От столба дорога бежала вниз и, сузившись, виляла между деревцами вдоль канавы с высохшей речкой, обросшей камышом, между двумя большими березами,
Там была фабрика. Ее начали строить пленные немецкие солдаты. Потом целая рота саперов пыталась очистить катакомбы от мин, но на них продолжали взрываться. Саперы ушли, ушел полк пограничников, появились стройбатовцы. Таджики и казахи разматывали проволоку, выламывали доски в заборах, крали кур и капусту, помидоры и огурцы, приставали к девушкам и детям, меняли что попало на самогонку, пили ее в канавах у больших сумасшедших костров, пели свои песни, дрались, что-то кричали, шатались в темноте, спотыкаясь и бранясь.
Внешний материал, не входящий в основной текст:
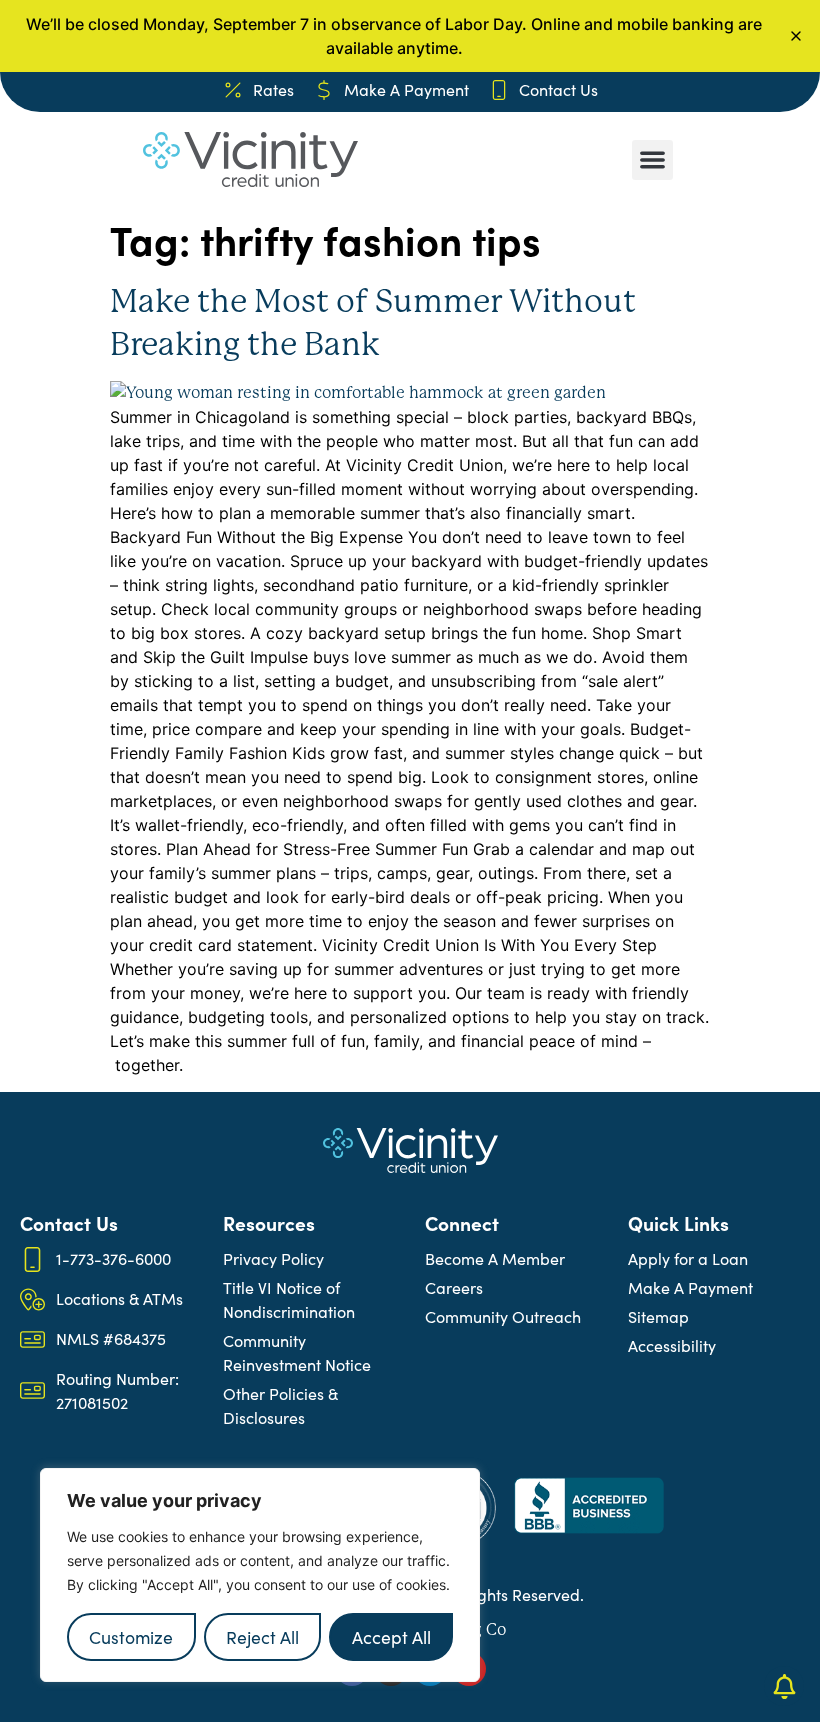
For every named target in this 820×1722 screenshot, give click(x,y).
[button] (652, 160)
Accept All (391, 1637)
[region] (260, 1575)
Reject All (262, 1637)
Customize (131, 1637)
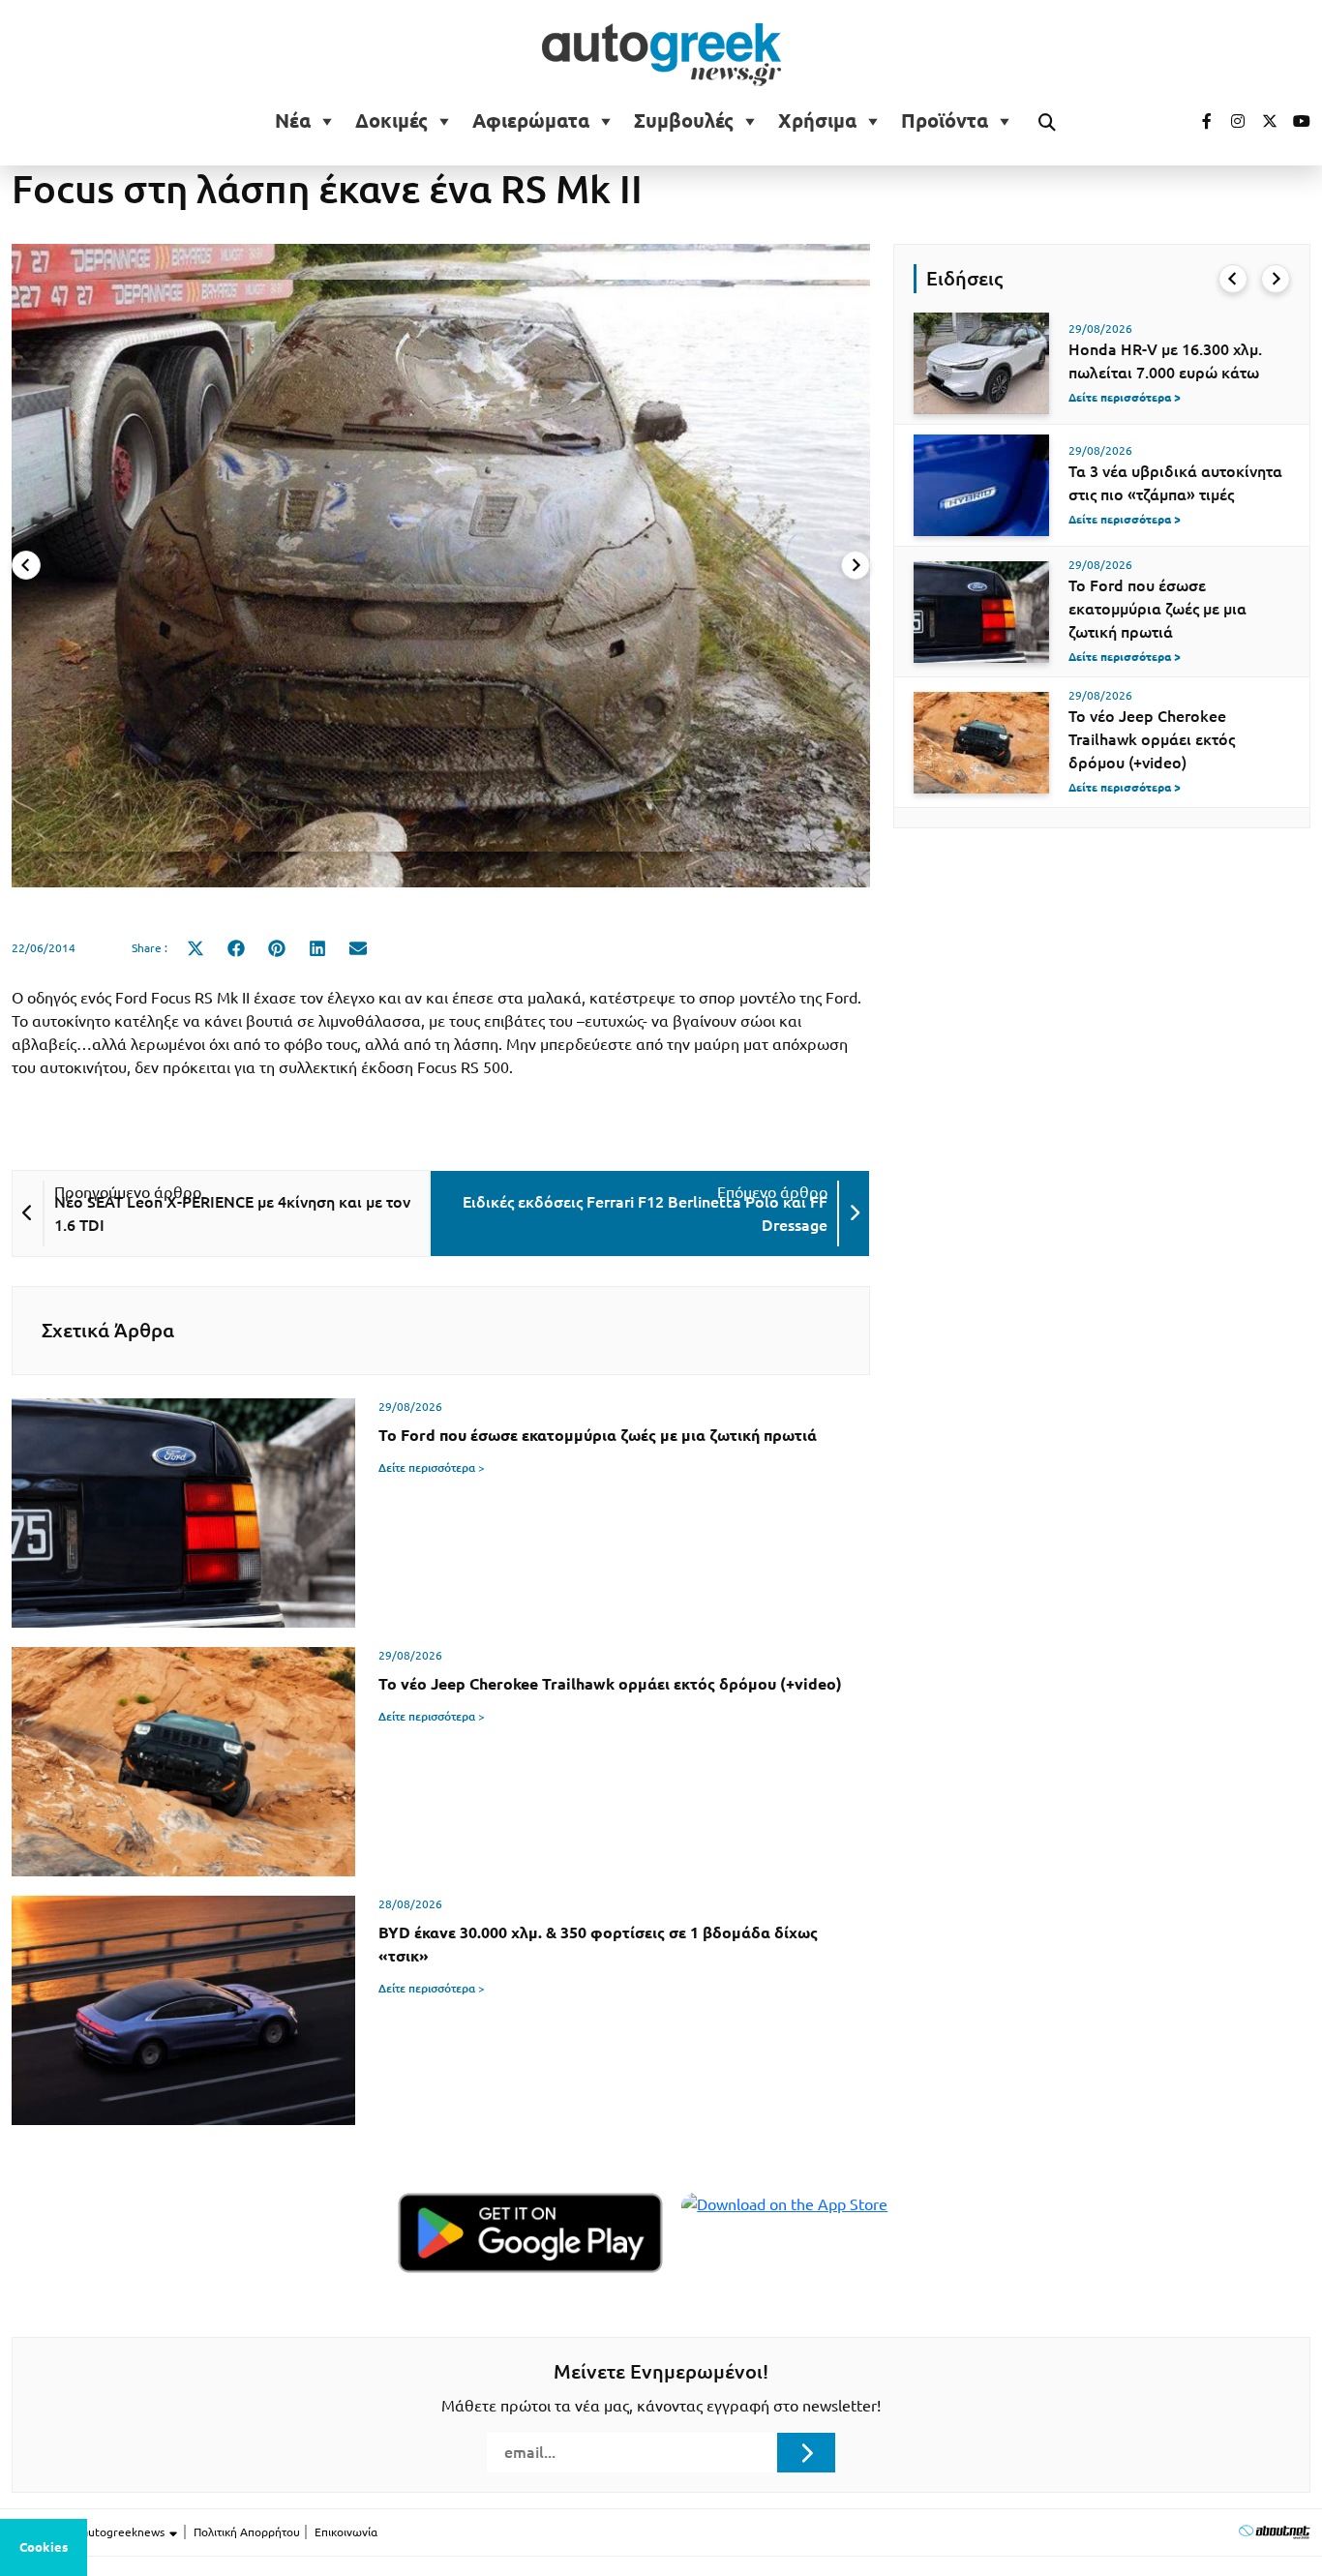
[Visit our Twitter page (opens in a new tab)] (1262, 121)
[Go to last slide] (1232, 278)
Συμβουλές (684, 121)
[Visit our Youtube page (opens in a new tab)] (1295, 121)
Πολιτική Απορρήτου (247, 2532)
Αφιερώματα (530, 121)
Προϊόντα (944, 121)
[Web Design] (1274, 2532)
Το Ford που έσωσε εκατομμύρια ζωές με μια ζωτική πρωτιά (1157, 609)
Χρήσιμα (817, 121)
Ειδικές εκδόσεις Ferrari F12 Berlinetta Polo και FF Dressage (645, 1213)
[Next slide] (855, 565)
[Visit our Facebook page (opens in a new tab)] (1197, 121)
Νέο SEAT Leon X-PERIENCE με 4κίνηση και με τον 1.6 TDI (232, 1213)
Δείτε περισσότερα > (431, 1467)
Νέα (293, 121)
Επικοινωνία (346, 2532)
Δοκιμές (391, 121)
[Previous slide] (26, 565)
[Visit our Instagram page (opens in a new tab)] (1230, 121)
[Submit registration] (806, 2452)
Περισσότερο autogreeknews (89, 2532)
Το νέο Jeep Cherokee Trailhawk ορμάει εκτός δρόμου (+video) (1151, 739)
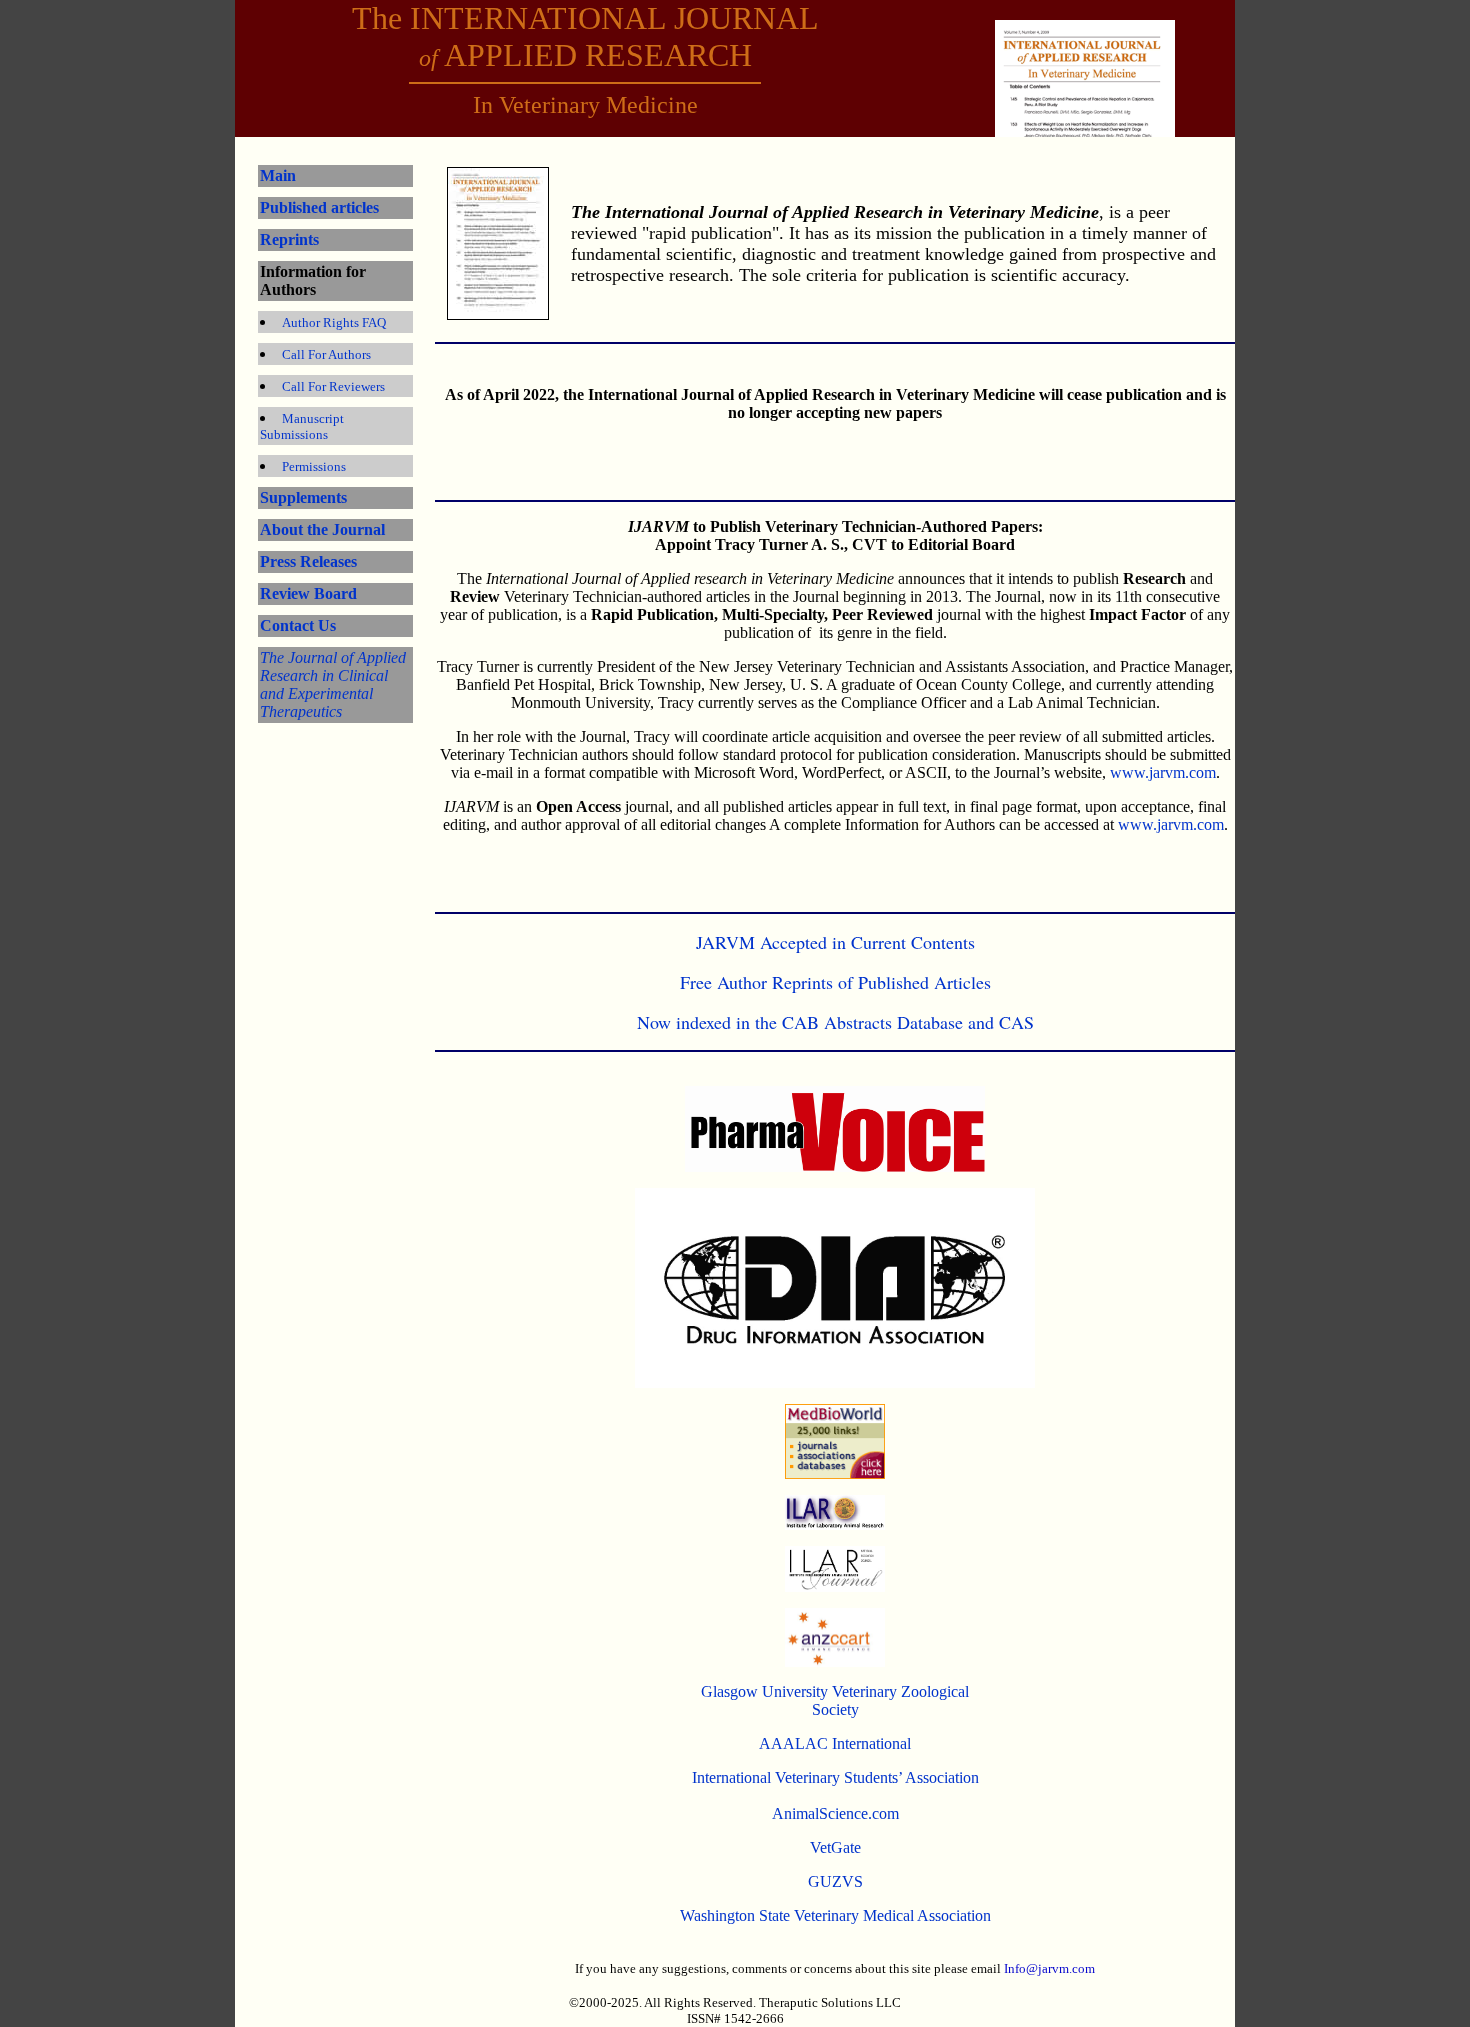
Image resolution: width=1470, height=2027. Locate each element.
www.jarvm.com (1163, 772)
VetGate (835, 1847)
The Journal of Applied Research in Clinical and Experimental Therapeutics (333, 684)
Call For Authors (326, 354)
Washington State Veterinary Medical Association (835, 1915)
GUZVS (835, 1881)
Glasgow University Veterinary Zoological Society (835, 1700)
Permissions (314, 466)
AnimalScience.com (835, 1813)
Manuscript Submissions (302, 426)
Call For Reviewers (333, 386)
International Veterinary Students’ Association (835, 1777)
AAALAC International (835, 1743)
Их отлавливали и увозили на гауптвахту, но они возвращались, или им на замену приходили другие, такие же оторванные, и концерт продолжался. Офицеры связи собирали свои провода, но концы не сходились с концами — провода и телефоны всегда пропадали, а в казармах появлялись пьяные шатуны. Орудия потихоньку демонтировали, боевые машины отогнали, штабные конюхи увели лошадей с пустыря. Полосатые древки, через которые военные спортсмены прыгали на скакунах, быстро покосились, облезли, попадали и долго сохли на площадке, сквозь щебень которой мало-помалу проступали болотные лужи, пробивалась травка. Лошадей и в помине не было. Зато сухие кругляши конского дерьма нет-нет да попадались. Одним солнечным днем, легонько подмоченным грибным дождиком и окрашенным радугой над болотами, несколько больших машин и автобусов увезли всех стройбатовцев. Стало тихо на несколько месяцев. Затем загремели по дороге грузовики с мусором и щебнем, потянулись к болотам. В одном из них был мой дедушка.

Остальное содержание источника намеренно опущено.